--- Text segment ---

Hello! I am back. I am tired. But I had quite an adventure.
So let's do this in highlights per state, shall we? But first! The bulk of my fall book tour is now over, but not quite! On Thursday night, I'll be at the Pineland Striders monthly meeting in Medford, N.J., and on Sunday, I'll be doing a group run then reading at the Big Blue Marble Bookstore in the Mt. Airy section of Philadelphia. We run at 9 and I start talking at 10.
And now, on with the show:
Powell's. A destination for any reader and/or author, I think. I checked to see if they had my book, of course, and after finding one copy on the shelf, I looked up and realized they had a few more copies on display. On display! I signed them (with their permission) and then wandered. What a great experience to just roam around picking up books I'd never heard about before. I went twice on this trip and bought so many books that I shipped some of them home.
Portland Running Company. I was up for 22 hours straight on the first day of my trip, and I was worried that I'd be flat at the first book stop. I don't think I was — not given how many people laughed from start to finish. Great way to kick things off.
Xtabay Vintage. I've been following them on Etsy for years and finally got to go into the store and try stuff on. Lovely! I bought a 1960s summer day dress and a 1950s letterman sweater (that's what they called it, but there's no letter on it – still, very retro sporty). That's the other reason I had to ship a box home.
Wildwood Trail in Forest Park. I read about this trail in the book Wildwood – NOT about the one at our Jersey Shore. Very green and lush (and relatively easy to hike, which was great since I did it the day before the marathon)
Portland Marathon. I already wrote about this in a special edition of the newsletter. I sent the link to it to the Portland Marathon and got back a copy/paste of a statement they made on Facebook that seemed to blame the media for the uproar over the race director's comments. Er…no. He said about the same thing in two different outlets. I'm having a hard time believing that it's our fault. Then again, "blame the media" is a catch all attempt to foist blame on someone else.
Super Jock 'N Jill. I was in Seattle for less than 24 hours, so I didn't get to do much, but I did check out the Greenlake area of the city – and Greenlake itself since that's what we ran around. This is the first time I've run the day after a marathon, and I did OK. The biggest issue was a blistered toe. Super Jock 'n Jill is an OG in the independent running store world. They've been around for more than 40 years. Fun times.
Amtrak Cascades Line. Waaaaaay different than taking Amtrak on Northeast Corridor, starting with assigned seats. I ended up moving to the bar car after my seat mate continued to put himself into my space (and then wouldn't move fully out of his seat when I want to move so I had to step over his seat to get out. Lovely.) The conductors offered to give me another seat, but it was a nice view with a table to work on.

--- Provided data ---

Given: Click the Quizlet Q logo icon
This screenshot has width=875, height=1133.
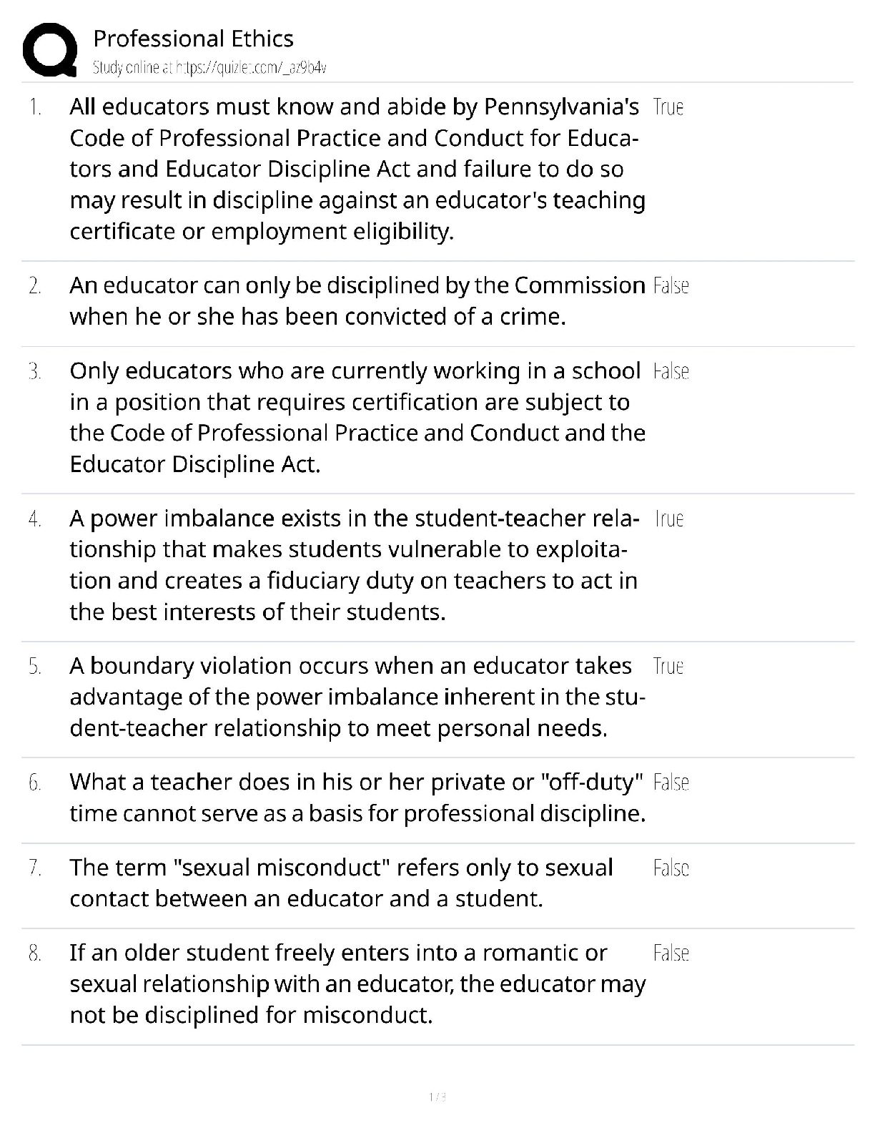Looking at the screenshot, I should [50, 51].
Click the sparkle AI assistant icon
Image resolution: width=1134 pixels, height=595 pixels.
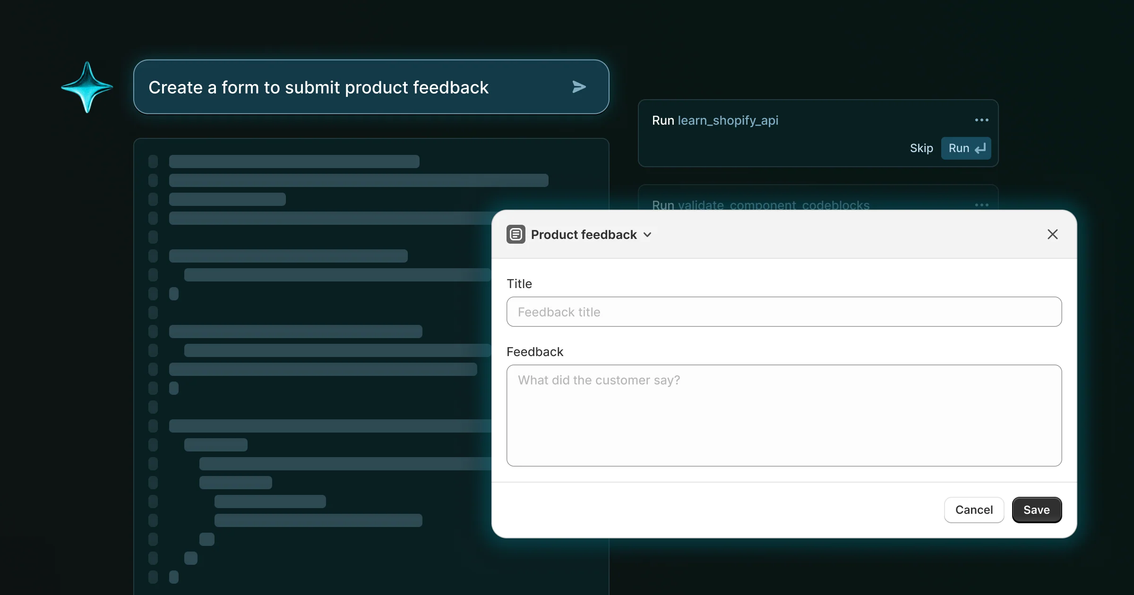(x=87, y=87)
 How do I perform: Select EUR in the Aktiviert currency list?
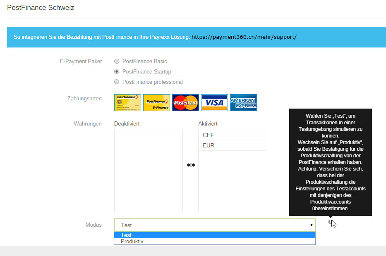233,145
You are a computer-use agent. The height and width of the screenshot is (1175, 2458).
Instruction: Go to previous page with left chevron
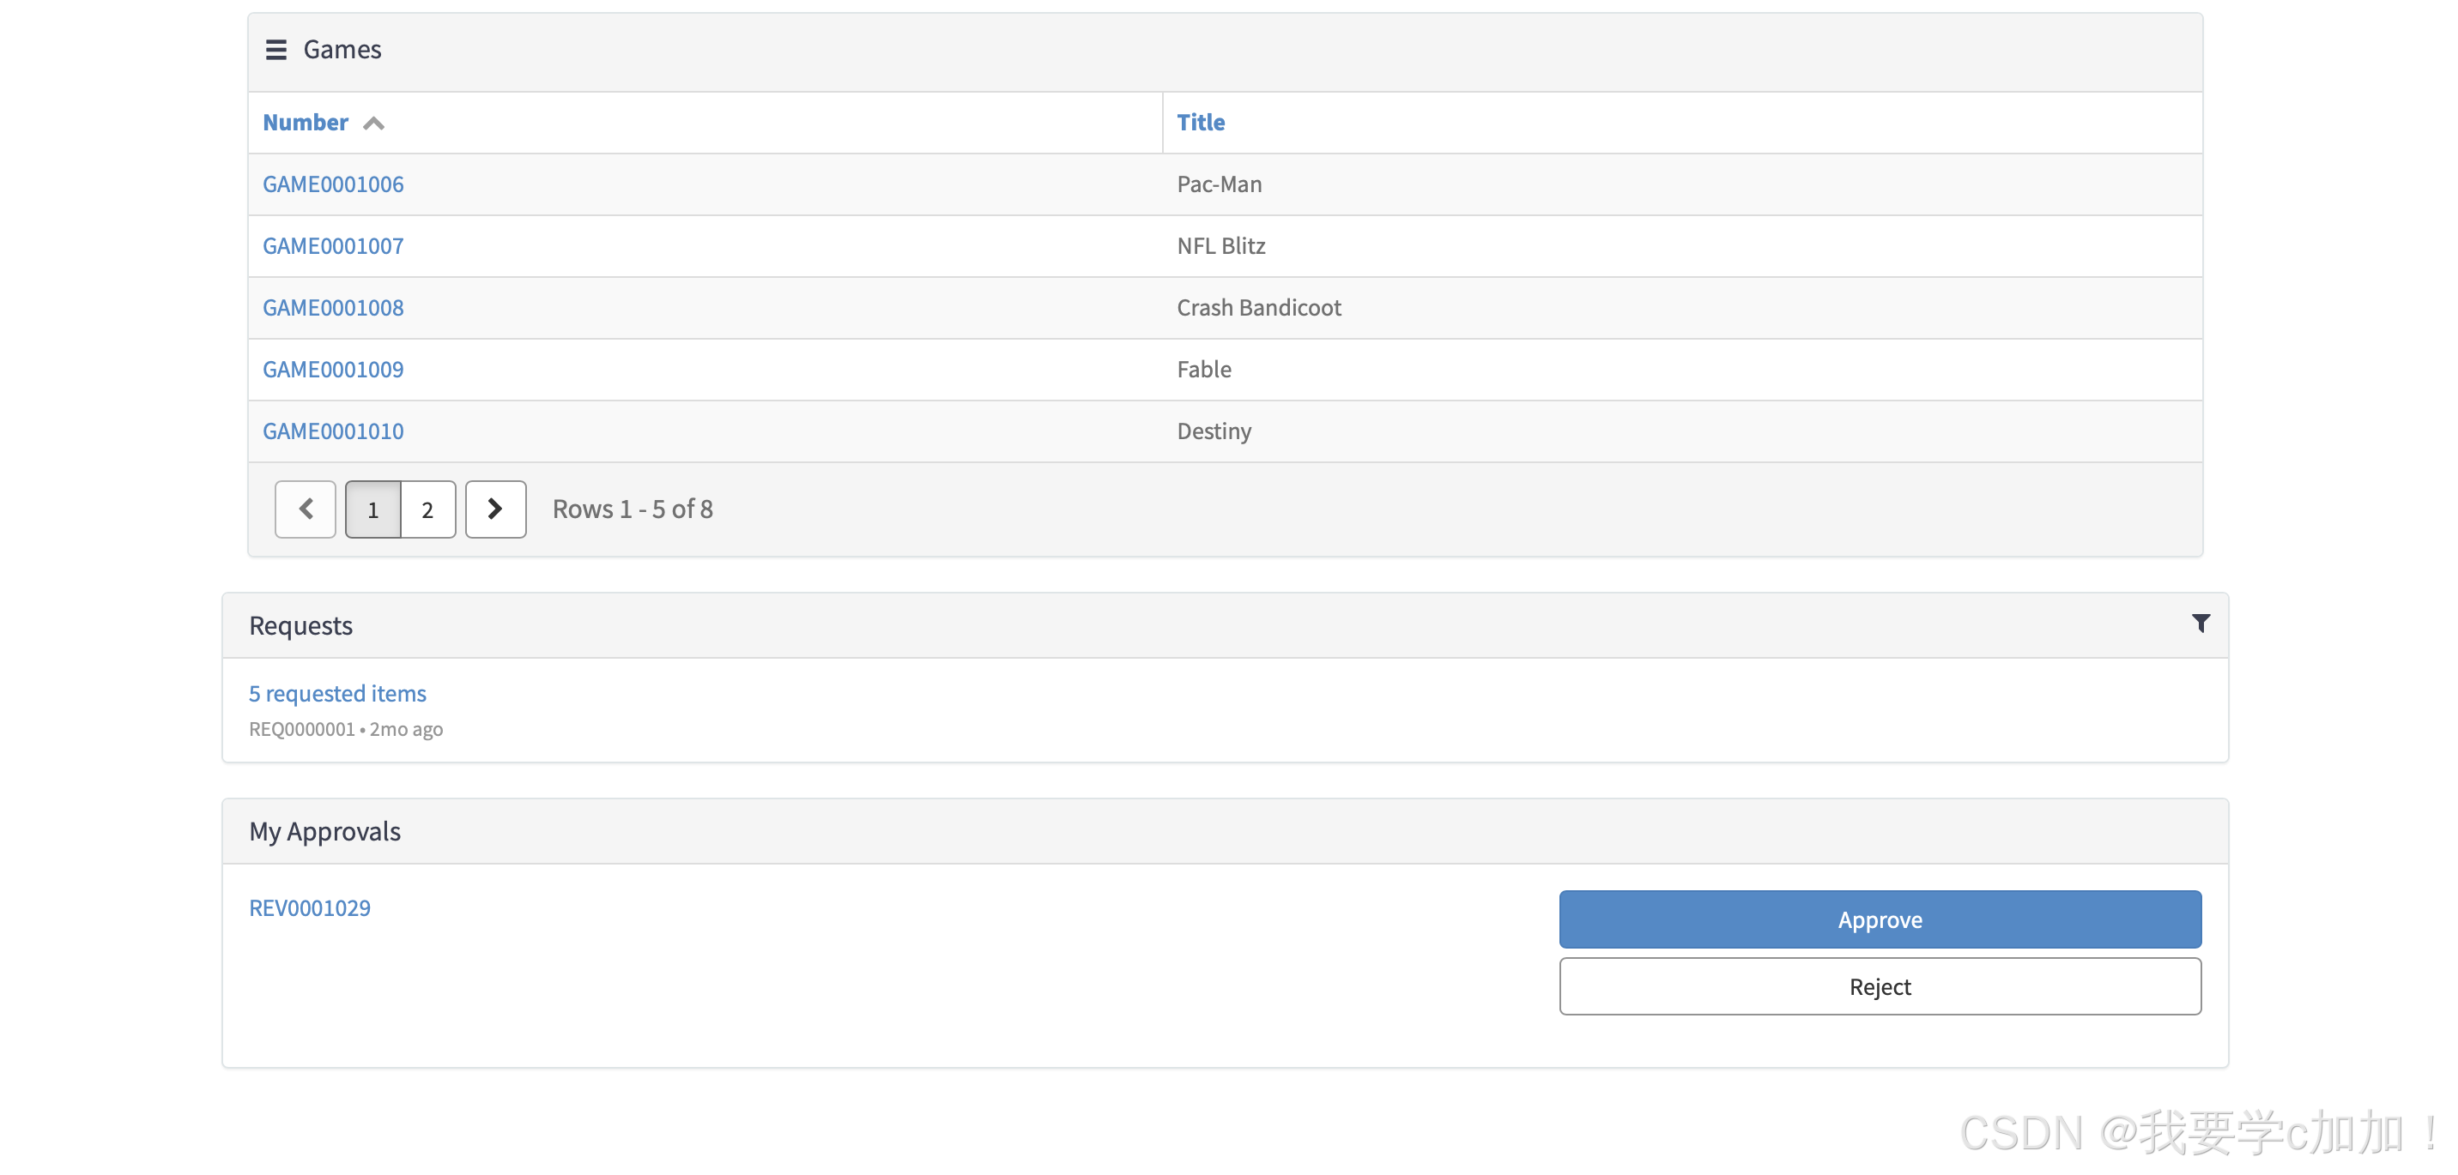(x=305, y=508)
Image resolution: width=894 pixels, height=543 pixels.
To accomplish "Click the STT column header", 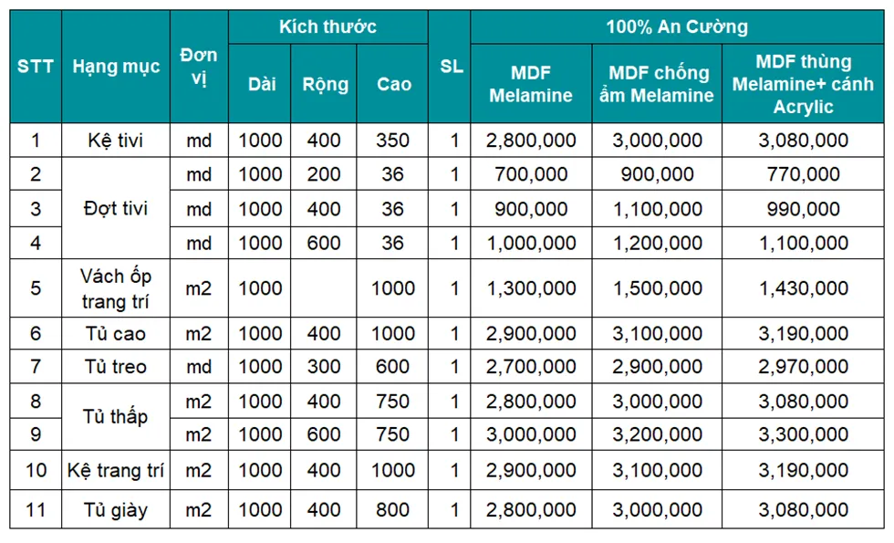I will coord(36,66).
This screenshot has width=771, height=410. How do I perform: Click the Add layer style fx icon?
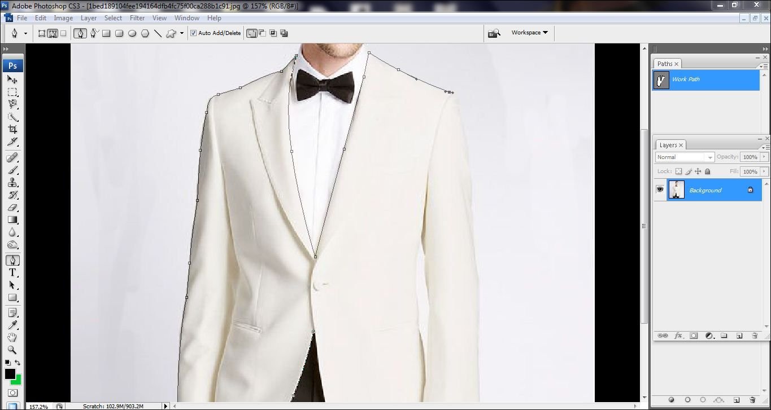[x=679, y=335]
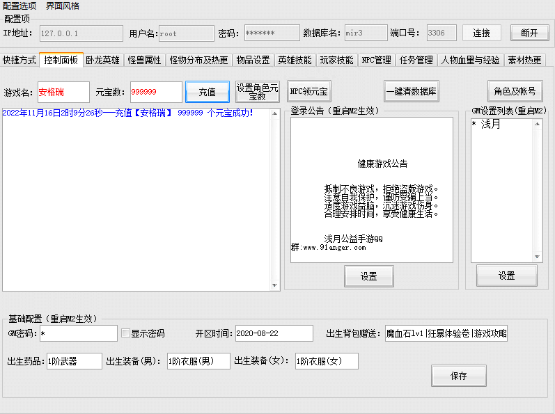Switch to the 快捷方式 tab
The width and height of the screenshot is (555, 414).
[x=19, y=61]
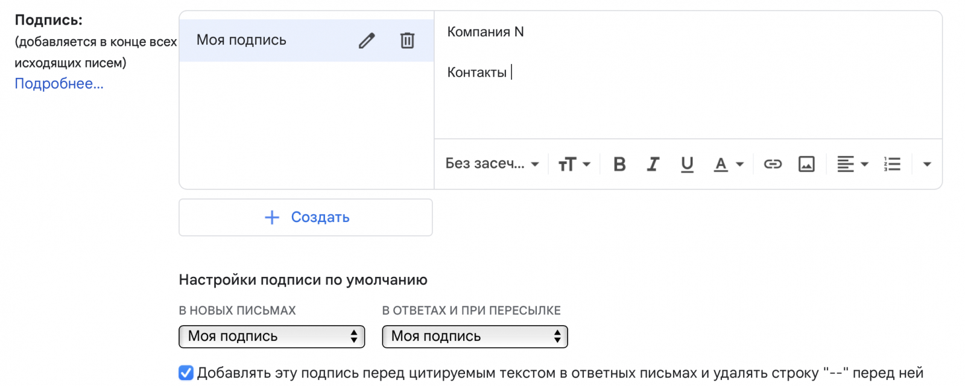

---

## Work to complete
1. Summarize the book tour recap in two sentences.
2. Resume the book tour recap from the point where it stops.
The records are not needed for anything asked here.

## Results for each task
1. The author, back from most of a fall book tour, still has two events ahead: a Pineland Striders meeting in Medford, N.J., on Thursday and a group run and reading at the Big Blue Marble Bookstore in Philadelphia on Sunday. The recap then highlights the trip's stops, including Powell's, the Portland Running Company, Xtabay Vintage, the Wildwood Trail, the Portland Marathon, Super Jock 'N Jill in Seattle, and a ride on the Amtrak Cascades Line.

2.
Oak Creek Canyon. I hiked part of the West Fork trail, stopping here on my way from Phoenix to Flagstaff, and it was the right kind of hike to do two days post-marathon: flat. I thought I'd have trouble with the attitude, but was fine. I'd wanted to hike the entire out and back, but I was travel weary and worried about returning in the dark. Water crossings via rocks aren't my favorite, but I made it across with only a little water getting into my shoes.
Arizona Trail. An unbelievably beautiful hike on a perfect fall day. I started at Aspen Corner. Another flat hike, but my highest yet at 9,000 ft!
Run Flagstaff. This one was fun because almost everyone bought a book before I started talking – it just worked out that way. Thanks to Team Run Flagstaff for co-sponsoring.
Grand Canyon. I had to, right? (Even though I'm a dummy and didn't know it was about an hour from Flagstaff when I booked this trip) I hiked three miles down on the Bright Angel Trail then three miles back up. It was warmer than I anticipated, but I had plenty of water and food. A great experience to wrap up the trip.
And that's it! I'm back to the grind, sort of back on east coast time. Oy. More coffee please (I picked a terrible time to try to cut back, didn't I?)
"Why an IT services firm sponsors the New York City Marathon" for CIO.com.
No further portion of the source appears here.